Task: Both ends included, set down the lines from the line containing "The width and" through the last line of the records below, without pictures.

* * * * *

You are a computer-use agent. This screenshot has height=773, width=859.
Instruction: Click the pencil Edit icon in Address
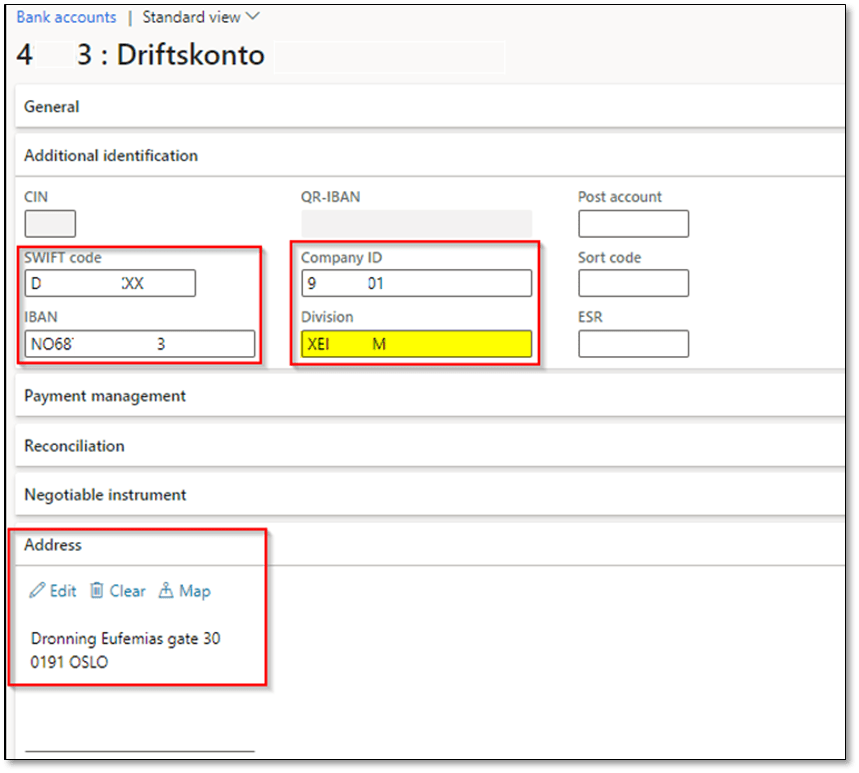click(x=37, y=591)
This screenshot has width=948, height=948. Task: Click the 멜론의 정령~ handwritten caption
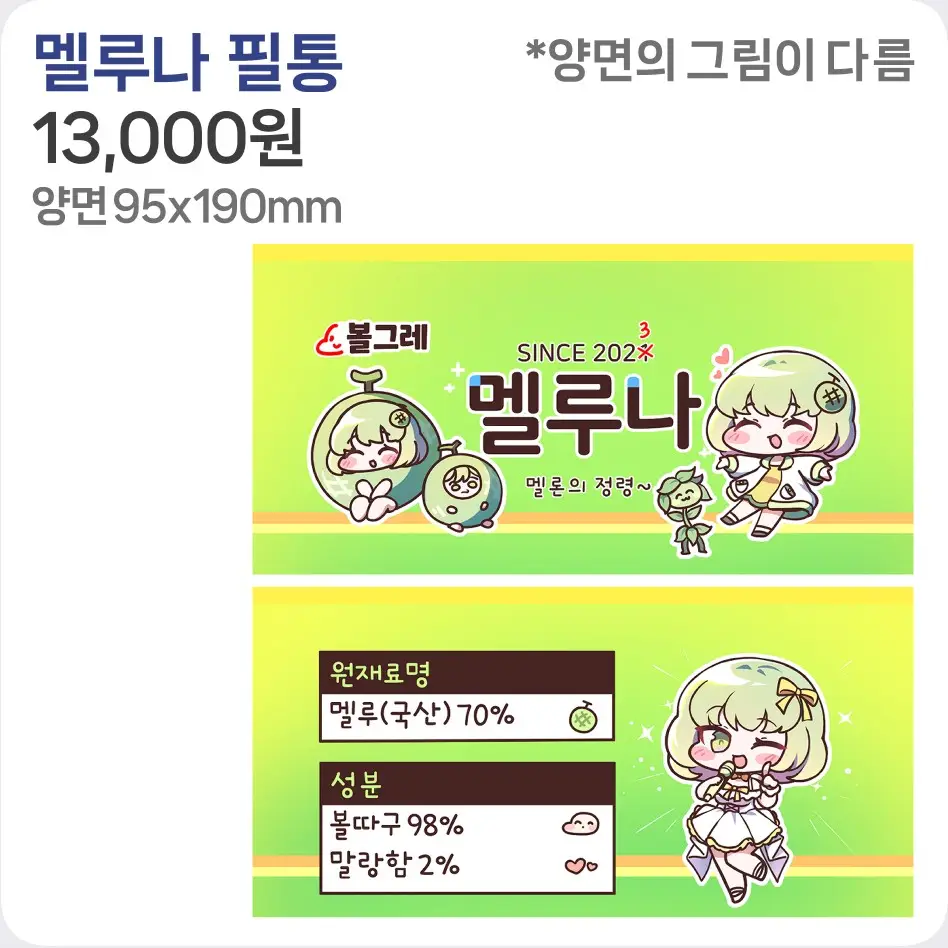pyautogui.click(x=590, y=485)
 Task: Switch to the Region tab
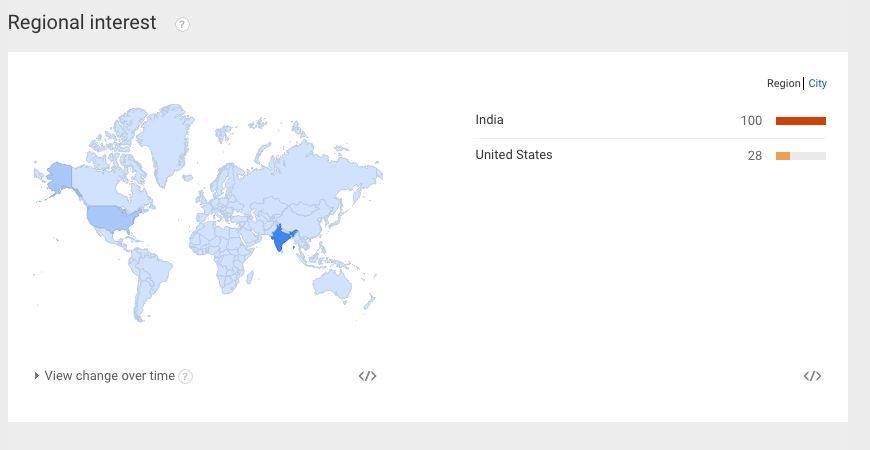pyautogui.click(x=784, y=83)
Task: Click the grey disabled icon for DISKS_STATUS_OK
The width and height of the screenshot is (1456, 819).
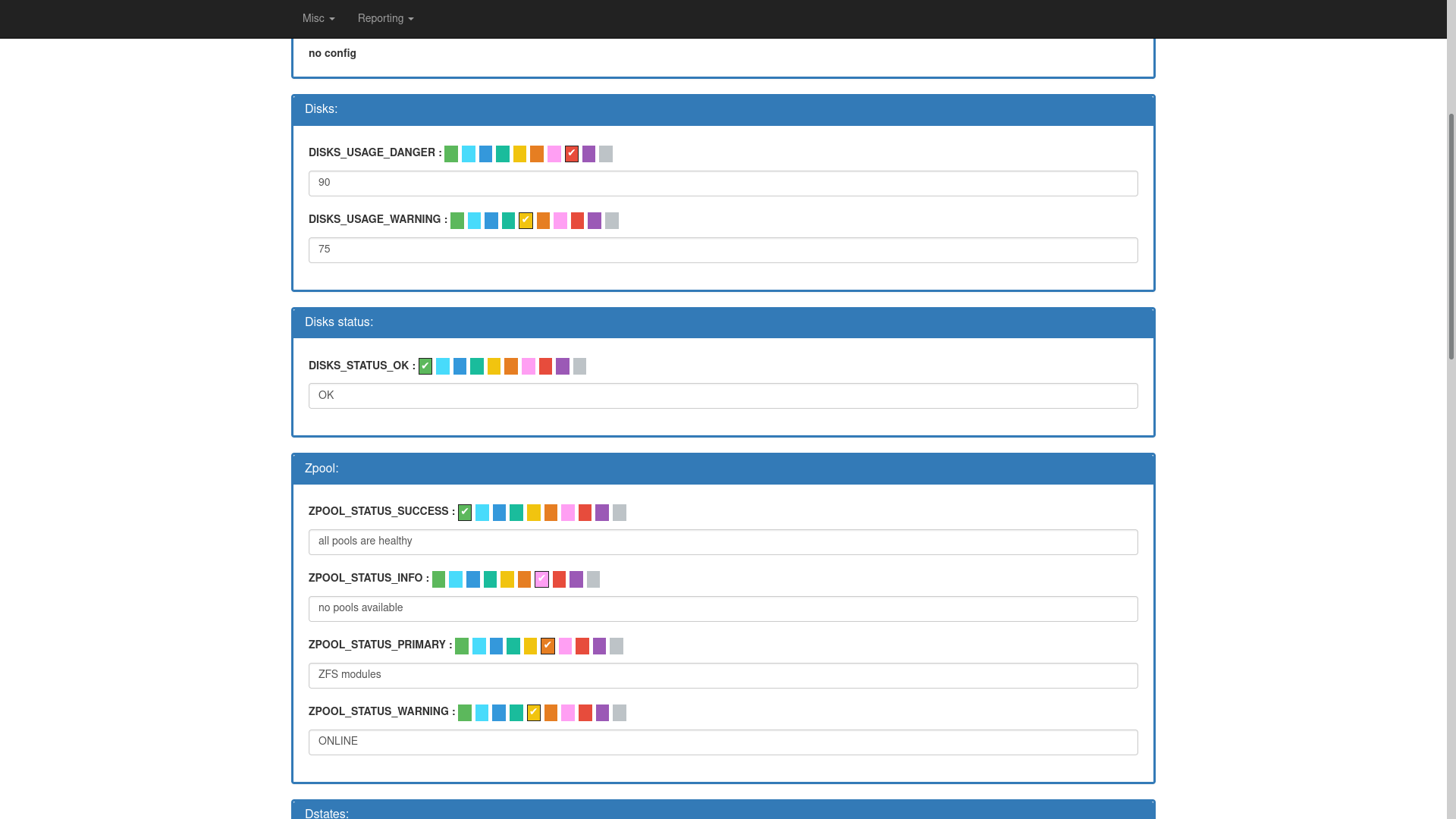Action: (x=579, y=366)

* * * * *

Task answer:
The width and height of the screenshot is (1456, 819).
Action: (x=579, y=366)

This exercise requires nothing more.